José Luís Nunes Martins
A solidão faz parte de qualquer vida humana. Não importa com quantos amigos e conhecidos nos relacionamos. Seremos sempre sós, porque somos sensíveis e temos consciência.
Por mais que acreditemos que há alguém com quem podemos estar em total sintonia, isso é muito pouco provável. É certo que, no fundo de cada um de nós, somos muito mais iguais do que diferentes, mas depois, cobrindo essa migalha de luz, há um conjunto grande de camadas que nos tornam muito desafinados, resultado de diferentes caminhos, memórias, pesadelos e sonhos, crenças, dúvidas, certezas, fé e medos.
Somos todos iguais, mas só no mais fundo de cada um.
Quando partilhamos o mesmo espaço durante muito tempo com alguém acabamos por dialogar connosco mesmos, encontrando com facilidade o que nos distingue dos outros. Sem que nos julguemos melhores ou piores, apenas autênticos.
Daqui podemos lançar-nos aos outros, estabelecendo laços mais puros com os que nos rodeiam, porque não temos ilusões, nem a respeito do que somos, nem do que os outros podem ser.
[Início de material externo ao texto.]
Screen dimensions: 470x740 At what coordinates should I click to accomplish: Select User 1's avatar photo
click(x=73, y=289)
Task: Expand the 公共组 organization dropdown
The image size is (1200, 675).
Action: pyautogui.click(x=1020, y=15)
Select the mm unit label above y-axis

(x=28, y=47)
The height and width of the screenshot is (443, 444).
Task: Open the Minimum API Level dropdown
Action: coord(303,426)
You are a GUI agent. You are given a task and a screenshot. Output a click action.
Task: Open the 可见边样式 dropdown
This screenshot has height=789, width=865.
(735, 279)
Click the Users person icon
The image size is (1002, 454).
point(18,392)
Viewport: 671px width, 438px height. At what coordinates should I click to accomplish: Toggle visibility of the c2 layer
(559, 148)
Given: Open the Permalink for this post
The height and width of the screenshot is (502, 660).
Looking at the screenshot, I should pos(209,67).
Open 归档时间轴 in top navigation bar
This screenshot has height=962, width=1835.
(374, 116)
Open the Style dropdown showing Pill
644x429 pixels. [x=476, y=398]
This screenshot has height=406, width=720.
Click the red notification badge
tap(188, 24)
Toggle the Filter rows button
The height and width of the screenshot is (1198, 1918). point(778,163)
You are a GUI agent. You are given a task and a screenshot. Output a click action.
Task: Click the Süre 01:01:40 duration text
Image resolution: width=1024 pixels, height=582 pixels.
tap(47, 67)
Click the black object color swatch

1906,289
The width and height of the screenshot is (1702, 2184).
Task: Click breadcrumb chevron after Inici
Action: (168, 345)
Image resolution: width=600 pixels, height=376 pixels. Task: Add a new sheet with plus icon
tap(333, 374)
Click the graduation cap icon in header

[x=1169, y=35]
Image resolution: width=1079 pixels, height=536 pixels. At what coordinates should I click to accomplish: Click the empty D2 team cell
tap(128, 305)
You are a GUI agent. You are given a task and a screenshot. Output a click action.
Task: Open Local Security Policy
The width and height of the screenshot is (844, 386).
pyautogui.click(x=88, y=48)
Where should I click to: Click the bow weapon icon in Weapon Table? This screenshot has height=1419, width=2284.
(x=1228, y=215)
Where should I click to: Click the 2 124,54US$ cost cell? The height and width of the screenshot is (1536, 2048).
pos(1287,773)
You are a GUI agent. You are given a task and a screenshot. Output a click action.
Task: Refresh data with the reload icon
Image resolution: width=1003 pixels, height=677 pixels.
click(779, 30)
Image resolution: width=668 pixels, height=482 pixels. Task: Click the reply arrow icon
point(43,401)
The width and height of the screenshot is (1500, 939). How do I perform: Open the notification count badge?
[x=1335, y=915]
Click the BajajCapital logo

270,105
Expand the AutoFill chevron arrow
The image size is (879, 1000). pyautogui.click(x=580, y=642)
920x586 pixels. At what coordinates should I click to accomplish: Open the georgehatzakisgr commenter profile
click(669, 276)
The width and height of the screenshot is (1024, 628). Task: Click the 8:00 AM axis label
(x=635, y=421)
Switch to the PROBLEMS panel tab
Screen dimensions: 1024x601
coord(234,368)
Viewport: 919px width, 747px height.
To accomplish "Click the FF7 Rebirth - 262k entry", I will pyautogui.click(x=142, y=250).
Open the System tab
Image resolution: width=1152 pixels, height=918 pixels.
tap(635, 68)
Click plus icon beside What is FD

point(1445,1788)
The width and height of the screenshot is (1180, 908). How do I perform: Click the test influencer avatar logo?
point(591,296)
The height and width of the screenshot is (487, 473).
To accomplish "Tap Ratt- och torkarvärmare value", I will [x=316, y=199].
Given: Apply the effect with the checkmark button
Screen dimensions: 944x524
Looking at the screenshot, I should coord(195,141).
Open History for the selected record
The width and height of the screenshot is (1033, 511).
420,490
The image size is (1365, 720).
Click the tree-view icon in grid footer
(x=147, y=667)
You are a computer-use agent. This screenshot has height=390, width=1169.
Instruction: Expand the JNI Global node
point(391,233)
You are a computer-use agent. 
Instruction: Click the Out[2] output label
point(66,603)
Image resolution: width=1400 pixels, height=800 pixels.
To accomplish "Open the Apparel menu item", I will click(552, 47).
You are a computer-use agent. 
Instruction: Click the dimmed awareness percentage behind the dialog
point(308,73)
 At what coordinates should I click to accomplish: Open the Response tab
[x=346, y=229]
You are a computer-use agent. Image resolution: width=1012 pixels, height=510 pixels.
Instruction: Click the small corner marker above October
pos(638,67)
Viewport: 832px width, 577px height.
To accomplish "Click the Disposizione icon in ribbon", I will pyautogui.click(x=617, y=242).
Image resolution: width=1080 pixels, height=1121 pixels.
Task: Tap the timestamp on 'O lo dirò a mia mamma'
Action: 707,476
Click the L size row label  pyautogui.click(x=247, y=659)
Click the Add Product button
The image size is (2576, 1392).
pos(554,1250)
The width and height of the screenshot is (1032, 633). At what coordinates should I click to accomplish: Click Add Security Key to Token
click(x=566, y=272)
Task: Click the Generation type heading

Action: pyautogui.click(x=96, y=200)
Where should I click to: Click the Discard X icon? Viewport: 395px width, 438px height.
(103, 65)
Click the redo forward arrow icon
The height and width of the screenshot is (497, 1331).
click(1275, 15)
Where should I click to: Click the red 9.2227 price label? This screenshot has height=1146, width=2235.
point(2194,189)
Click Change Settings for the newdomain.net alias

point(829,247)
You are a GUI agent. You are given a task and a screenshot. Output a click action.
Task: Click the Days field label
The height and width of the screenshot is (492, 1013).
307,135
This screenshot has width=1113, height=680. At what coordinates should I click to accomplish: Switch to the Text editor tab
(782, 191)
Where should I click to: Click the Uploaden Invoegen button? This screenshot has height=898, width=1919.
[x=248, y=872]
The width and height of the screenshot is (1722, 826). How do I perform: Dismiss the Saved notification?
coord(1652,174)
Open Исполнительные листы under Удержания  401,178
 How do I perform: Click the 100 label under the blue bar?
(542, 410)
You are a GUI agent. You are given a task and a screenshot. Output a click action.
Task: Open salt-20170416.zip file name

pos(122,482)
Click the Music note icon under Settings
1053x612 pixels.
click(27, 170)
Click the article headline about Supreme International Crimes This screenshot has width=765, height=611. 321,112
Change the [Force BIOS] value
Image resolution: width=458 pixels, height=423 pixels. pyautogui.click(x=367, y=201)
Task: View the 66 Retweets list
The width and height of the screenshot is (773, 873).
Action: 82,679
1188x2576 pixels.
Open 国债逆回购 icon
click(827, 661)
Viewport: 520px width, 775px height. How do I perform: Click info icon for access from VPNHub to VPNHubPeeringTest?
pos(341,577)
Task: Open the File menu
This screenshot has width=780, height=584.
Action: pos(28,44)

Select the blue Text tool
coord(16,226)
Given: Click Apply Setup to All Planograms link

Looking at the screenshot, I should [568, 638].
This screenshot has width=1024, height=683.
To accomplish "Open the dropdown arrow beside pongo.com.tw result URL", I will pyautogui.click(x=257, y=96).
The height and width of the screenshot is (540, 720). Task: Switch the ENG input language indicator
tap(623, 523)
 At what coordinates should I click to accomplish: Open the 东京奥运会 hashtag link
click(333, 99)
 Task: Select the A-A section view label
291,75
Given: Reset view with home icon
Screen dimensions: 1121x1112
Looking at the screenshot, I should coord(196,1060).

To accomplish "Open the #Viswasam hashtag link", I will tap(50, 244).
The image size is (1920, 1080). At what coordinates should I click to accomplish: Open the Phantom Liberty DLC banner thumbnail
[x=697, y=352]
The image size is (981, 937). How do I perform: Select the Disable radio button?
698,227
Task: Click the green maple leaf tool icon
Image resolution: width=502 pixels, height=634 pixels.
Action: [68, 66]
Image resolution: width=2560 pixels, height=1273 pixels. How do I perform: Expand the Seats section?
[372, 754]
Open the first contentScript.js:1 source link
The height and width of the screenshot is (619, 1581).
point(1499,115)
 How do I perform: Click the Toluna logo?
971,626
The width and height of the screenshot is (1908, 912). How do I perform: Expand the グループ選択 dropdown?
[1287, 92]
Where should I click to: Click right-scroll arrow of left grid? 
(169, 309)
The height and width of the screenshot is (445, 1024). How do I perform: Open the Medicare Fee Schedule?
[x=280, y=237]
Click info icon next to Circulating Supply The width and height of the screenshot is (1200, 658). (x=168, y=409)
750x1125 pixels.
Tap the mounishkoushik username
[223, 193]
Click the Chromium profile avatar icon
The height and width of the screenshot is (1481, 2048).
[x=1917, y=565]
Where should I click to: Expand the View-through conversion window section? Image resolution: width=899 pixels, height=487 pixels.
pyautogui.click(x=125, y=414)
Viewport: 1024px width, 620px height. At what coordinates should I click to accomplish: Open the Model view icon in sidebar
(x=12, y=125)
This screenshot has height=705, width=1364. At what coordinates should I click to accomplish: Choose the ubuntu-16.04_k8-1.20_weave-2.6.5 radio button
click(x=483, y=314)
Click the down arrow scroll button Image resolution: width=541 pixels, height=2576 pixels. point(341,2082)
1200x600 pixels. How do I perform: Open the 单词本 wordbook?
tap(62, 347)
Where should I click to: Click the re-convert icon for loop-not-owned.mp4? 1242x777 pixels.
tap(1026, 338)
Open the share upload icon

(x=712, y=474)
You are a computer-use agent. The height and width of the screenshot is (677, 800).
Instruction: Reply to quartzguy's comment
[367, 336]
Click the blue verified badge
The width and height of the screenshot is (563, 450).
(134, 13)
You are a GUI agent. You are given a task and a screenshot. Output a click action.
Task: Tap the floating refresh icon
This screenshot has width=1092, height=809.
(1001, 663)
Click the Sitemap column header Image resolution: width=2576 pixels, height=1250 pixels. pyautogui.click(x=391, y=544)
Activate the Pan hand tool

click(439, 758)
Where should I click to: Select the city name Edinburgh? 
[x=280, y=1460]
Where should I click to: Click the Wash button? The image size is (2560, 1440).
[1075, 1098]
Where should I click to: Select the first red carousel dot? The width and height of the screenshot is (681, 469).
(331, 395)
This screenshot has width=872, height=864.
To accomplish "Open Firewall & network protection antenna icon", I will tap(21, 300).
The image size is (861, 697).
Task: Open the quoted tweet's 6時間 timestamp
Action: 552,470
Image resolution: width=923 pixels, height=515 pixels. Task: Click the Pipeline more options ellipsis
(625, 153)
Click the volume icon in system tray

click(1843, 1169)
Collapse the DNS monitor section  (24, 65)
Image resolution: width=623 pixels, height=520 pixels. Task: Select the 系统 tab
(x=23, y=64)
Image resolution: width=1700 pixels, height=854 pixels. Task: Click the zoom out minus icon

A bondade ergue-se a partir de uma certa solidão. Enraíza-se a uma profundidade maior do que o normal. Mais, é necessário que consigamos encontrar o equilíbrio em nós antes de nos oferecermos para ajudar a equilibrar alguém.
Amar é dar-se. Mas só se dá quem se encontra. Quem descobre a riqueza de ser quem é, por mais humilde que possa parecer aos olhos dos outros.
Há quem, sem acreditar Nele, encontre Deus. E quem, buscando-O com fé, não sinta senão uma enorme treva, um vazio sem sentido… A existência de cada um de nós é uma longa peregrinação em busca de algo que nos ultrapassa, mas nos envolve. Algo que nos indica caminhos, mas nos deixa livres. Algo que nos cria, mas como criadores de nós mesmos.
Será melhor estarmos sós ou assumir compromissos para com falsas comunidades?
A solidão é talvez um preço prévio que se deve pagar a fim de mantermos uma perspetiva verdadeira sobre quem podemos e devemos desejar ter próximo.
Os tempos de muito tempo convidam-nos a descobrir as camadas que em nós, quais vitrais, nos tingem a migalha de luz que a todos nos dá vida. Brilhando e admirando o brilho dos outros.